In my playthrough of "Sid Meier's Civilization V: Brave New World," I had a preset scenario in which I played as the Moroccan Empire. Adding to familiar victory conditions, Firaxis introduces new "cultural" victories. Now, once your civilization produces a great artist, you can use them to create great work that gets housed in a museum or opera house. For each great work, you get tourism points each turn, similar to how you get culture points. You then use these points to influence other nations, and when you have influenced enough Civs, you can achieve cultural victory. However, cultural victories don't bring much in the way of rewards. If you achieve military victory, you will eventually take over a city, but cultural victories only garner the admiration of a few nearby city-states. There is also a new archaeology mechanic where you research the tech and can then produce archaeologist units to excavate artifacts on the map for cultural or tourism points.
Three social policies have been removed and reworked into the Ideology system. Now, once you reach the Industrial era, you can use social policies to expand upon Freedom, Order or Autocracy ideologies, which are basically religions with more of a focus on financial, scientific and military benefits. For example, while religion allows you to generate happiness based on your people's love of gardens, one of the options in the Freedom ideology allows for an instant 6 militia soldiers. But just like in life, people can never agree on anything, so now there is the World Congress, which is essentially the United Nations. Everyone gets delegates to vote, while the Civ that hosts the World Congress has twice as many. The congress can vote on things like trade embargoes on Civs, establishment of one world religion or ideology, or even bans on certain luxury resources. Ultimately, it allows players a way to cripple the growth of certain Civs and gain advantage without exerting military force.
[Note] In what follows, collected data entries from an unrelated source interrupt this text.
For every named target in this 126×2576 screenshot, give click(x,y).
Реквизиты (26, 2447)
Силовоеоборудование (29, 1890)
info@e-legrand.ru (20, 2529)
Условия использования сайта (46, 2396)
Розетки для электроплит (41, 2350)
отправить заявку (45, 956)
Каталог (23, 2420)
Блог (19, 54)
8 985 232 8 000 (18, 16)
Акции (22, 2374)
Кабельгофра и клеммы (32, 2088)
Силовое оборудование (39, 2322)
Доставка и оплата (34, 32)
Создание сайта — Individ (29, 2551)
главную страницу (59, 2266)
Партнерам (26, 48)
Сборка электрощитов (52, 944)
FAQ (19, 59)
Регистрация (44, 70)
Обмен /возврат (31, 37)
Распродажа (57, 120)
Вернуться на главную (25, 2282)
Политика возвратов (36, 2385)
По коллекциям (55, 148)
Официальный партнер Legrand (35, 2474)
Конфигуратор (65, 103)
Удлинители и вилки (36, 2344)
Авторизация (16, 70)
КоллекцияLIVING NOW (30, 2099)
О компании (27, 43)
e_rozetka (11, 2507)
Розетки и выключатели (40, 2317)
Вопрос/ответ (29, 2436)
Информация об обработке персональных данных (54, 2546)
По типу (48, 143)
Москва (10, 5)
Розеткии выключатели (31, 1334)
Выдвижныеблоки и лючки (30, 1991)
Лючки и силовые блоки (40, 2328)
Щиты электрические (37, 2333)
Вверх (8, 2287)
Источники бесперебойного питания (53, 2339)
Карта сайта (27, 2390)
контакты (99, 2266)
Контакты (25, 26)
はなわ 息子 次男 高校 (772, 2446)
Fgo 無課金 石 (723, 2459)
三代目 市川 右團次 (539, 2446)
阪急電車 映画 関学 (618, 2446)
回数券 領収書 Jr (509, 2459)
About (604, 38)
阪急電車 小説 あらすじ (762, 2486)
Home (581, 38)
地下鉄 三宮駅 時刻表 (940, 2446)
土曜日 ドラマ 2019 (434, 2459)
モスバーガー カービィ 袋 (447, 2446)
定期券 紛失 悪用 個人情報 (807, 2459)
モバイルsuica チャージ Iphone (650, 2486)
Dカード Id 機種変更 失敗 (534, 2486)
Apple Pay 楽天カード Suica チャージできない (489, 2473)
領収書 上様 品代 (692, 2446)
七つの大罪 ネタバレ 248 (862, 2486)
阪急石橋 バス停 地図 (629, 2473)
While money doesn't buy happiness, money can buy buildings that make people happy. In "Brave New World," there are more ways to make money: international trade routes. You build a caravan, and then assign them a nearby city to go to. In addition to monetary gain, science is also traded; the more techs the other Civ has, the more science you receive. In addition to the trade of fact, faith is also transferred; the other Civs are influenced by your religious convictions. But be careful not to let a town of wayward souls trade with zealots, less they convert.
"Brave New World" is shaping up to be a welcome expansion to "Civilization V." The new mechanics add plenty of new strategies to a game that I've put so much time into already. I can't wait to try out the full game and take my first step into this "Brave New World."